DOCUMENT PASSAGE section start

Background and objective: Inhaled corticosteroids are used to treat COPD and asthma. An association between sequence variants in the corticotrophin-releasing hormone receptor 1 (CRHR1) gene and improved lung function in asthmatics treated with inhaled corticosteroids was reported recently. This study investigated the association between the change in lung function in response to inhaled corticosteroids and single-nucleotide CRHR1 polymorphisms in patients with COPD.
Methods: COPD patients (n = 87) with a positive smoking history were recruited from the pulmonary clinics of 11 hospitals in Korea. Patients were treated with fluticasone propionate and salmeterol for 12 weeks and lung function was measured at baseline and after the 12-week treatment. Eighty-four of the 87 subjects were successfully genotyped.
Results: Seventy-one patients with the wild-type GG genotype and 13 patients with the heterozygous GT genotype in rs242 941 were evaluated. After 12-week treatment, the change in FEV(1) was significantly higher in patients with wild-type GG genotype (6.0 +/- 0.8% of predicted FEV(1)) than in GT heterozygotes (-0.8 +/- 1.8, P = 0.003).
Conclusions: Improved FEV(1) following inhaled corticosteroid and a long-acting beta2-agonist was associated with CRHR1 genetic polymorphism in patients with COPD.

DOCUMENT PASSAGE section end

**TASK INSTRUCTIONS**
[A] Edit the CRHR1 and COPD abstract by rewriting the passage between "Results: Seventy-one patients" and "polymorphism in patients with COPD.", inclusive, with "heterozygotes" replaced by "carriers".
[B] According to the CRHR1 and COPD abstract, how many hospitals supplied the patients for the study?
The records have nothing to do with this.

DATASET EXTRACT section start

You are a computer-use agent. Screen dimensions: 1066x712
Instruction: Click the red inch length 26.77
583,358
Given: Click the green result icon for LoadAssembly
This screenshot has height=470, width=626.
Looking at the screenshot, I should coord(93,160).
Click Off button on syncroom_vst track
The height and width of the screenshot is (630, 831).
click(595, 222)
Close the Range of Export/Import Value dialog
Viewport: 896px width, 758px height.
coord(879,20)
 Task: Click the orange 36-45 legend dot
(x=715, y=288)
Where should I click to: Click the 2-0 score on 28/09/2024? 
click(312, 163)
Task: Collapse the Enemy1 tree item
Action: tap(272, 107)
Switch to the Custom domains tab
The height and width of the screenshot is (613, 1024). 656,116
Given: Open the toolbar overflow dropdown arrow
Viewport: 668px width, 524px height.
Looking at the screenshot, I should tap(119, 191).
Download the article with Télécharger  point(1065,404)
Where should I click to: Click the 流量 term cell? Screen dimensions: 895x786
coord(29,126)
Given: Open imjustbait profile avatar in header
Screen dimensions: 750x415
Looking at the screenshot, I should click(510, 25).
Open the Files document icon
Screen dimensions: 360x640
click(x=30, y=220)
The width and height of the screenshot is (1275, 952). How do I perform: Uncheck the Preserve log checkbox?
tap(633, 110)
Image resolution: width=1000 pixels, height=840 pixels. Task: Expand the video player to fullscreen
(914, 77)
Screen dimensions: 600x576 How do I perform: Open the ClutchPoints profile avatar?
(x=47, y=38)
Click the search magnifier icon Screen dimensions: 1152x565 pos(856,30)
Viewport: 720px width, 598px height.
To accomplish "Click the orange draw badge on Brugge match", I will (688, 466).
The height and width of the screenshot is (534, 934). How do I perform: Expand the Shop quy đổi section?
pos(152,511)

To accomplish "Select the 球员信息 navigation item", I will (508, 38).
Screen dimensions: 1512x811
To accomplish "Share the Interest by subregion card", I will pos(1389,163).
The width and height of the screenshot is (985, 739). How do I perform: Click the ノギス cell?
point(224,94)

DATASET EXTRACT section end

**TASK-BY-TASK RESULTS**
[A]
Results: Seventy-one patients with the wild-type GG genotype and 13 patients with the heterozygous GT genotype in rs242 941 were evaluated. After 12-week treatment, the change in FEV(1) was significantly higher in patients with wild-type GG genotype (6.0 +/- 0.8% of predicted FEV(1)) than in GT carriers (-0.8 +/- 1.8, P = 0.003).
Conclusions: Improved FEV(1) following inhaled corticosteroid and a long-acting beta2-agonist was associated with CRHR1 genetic polymorphism in patients with COPD.

[B] 11 hospitals in Korea.